Next 3x 4h Workshop Cohort: Jun 15/16/17

​Dear Reader,​

I'm in the early stages of developing a new talk titled "5 Theses on what remains Human in Product Management" for the Digitale Leute Summit 2026. While I'm working myself up to the five theses, one that I'm certain will make the cut is around taste.

Yes, yes - I know how capable Claude Design is. But when was the last time you looked, truly looked, at a product you used and you felt the craft that was put into it? That a team of people poured their hearts and souls into creating an experience that would touch you and wouldn't just be touched or clicked by you?

Exactly - rarely. And, I get it. Currently, the majority of product requirements focus on efficiency. On speeding things up. On making products smarter. But, under the surface, many use the same foundational models, which leads to similar behaviors and results. Even more so, the surface layers become similar as well. Leading to something Peep Laja called the "sea of sameness" a long time ago. And I think many products are (or will be) drowning in it.

Thinking back to the early days of my career, three products stand out to me for how much they cared about the distinctiveness of the "surface."

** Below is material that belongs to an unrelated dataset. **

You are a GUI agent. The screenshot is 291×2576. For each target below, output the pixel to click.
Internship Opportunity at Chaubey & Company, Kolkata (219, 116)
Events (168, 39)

Wunderlist: Obviously, a design from about 15 years ago looks dated today. But the team at Wunderlist always created an incredible feel in their apps (across platforms), while adapting to new operating systems and design standards:

iA Writer: Maybe my favorite example for how taste and a POV can stand the test of time. It was minimalist when it launched in 2010. It is minimalist in 2026. And it took them 15 years (!) to become an Apple Design Award Finalist. It is my favorite all-time app to this day, and if you want to get closer to truly understanding obsessive taste, I recommend this keynote by iA's founder and CEO Oliver Reichenstein, from the 2024 Product at Heart.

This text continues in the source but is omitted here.